Certain areas of the healthy brain constantly generate new neurons (or nerve cells) throughout a person's lifetime. One such area is found in the hippocampus, a brain region vital for learning and memory. The process of generating new hippocampal neurons, called adult hippocampal neurogenesis, creates cells known as "newborn granule neurons." These cells help maintain the function of the entire cellular network in the hippocampus. During early stages of Alzheimer's disease, however, newborn granule neurons are especially vulnerable to damage and death — placing the hippocampal network at risk.

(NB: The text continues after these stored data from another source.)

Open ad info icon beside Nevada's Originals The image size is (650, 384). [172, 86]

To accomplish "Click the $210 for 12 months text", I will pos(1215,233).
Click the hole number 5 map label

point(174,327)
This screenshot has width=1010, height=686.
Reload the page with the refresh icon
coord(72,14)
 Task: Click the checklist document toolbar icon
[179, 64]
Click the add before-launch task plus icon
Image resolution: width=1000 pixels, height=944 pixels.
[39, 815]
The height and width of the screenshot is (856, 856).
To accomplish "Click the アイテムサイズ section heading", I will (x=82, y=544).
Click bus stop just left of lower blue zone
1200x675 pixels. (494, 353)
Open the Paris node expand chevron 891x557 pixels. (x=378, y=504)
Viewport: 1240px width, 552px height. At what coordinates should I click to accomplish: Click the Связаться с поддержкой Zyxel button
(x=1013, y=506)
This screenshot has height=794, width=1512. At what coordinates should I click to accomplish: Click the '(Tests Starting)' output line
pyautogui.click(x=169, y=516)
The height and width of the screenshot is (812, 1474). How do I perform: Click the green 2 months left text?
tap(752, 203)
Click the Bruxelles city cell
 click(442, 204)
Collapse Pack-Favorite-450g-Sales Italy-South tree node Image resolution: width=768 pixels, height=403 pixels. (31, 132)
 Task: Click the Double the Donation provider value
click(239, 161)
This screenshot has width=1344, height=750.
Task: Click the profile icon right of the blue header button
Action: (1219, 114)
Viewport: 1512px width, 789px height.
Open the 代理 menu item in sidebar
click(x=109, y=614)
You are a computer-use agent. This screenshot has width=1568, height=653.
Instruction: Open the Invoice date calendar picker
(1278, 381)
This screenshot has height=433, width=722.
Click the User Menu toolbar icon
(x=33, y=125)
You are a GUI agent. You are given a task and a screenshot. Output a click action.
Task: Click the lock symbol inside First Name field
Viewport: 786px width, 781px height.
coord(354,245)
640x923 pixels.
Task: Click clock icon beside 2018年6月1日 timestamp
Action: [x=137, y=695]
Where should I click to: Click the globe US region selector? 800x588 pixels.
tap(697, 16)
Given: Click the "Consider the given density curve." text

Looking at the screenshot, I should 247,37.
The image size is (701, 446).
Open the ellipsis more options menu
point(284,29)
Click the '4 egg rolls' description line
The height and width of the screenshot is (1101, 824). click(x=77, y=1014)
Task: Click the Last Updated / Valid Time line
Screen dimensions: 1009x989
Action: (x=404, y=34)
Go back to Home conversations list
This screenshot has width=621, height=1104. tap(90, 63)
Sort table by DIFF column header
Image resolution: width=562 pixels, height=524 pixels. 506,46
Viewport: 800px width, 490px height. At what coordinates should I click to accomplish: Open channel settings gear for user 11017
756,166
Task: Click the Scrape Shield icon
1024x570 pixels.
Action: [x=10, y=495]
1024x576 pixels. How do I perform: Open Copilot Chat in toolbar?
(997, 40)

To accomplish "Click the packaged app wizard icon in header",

In preliminary research with hippocampal cells grown in a dish, María Llorens-Martín, Ph.D., and colleagues found that hippocampal neurogenesis became altered in Alzheimer's disease, producing abnormally structured granule neurons that died prematurely. This abnormality could also be induced by exposing hippocampal neurons to glycogen synthase-kinase-3 beta (GSK-3 beta), a protein linked to Alzheimer's. Such findings suggest that GSK-3 beta plays a key role in the brain damage seen in early Alzheimer's disease. However, scientists do not know the exact nature of this role, nor have they ever observed it in living brains.
For their present grant, Dr. Llorens-Martín and colleagues will examine how newborn granule neurons are affected in the brains of mice engineered to develop (1) Alzheimer's-like brain changes and (2) high levels of GSK-3 beta. Using state-of-the-art microscopes, they will visualize and assess exactly how GSK-3 beta affects the structure and function of granule neurons over their lifetime — and how it may induce their premature death. The researchers will also test a novel therapeutic approach for counteracting the effects of GSK-3 beta exposure. This technique will employ compounds designed to stimulate healthy activity in the dysfunctional neurons.
The results of this effort could refine our understanding of how newborn cells are damaged in the earliest stages of Alzheimer's disease. More importantly may suggest novel targets for future dementia therapies.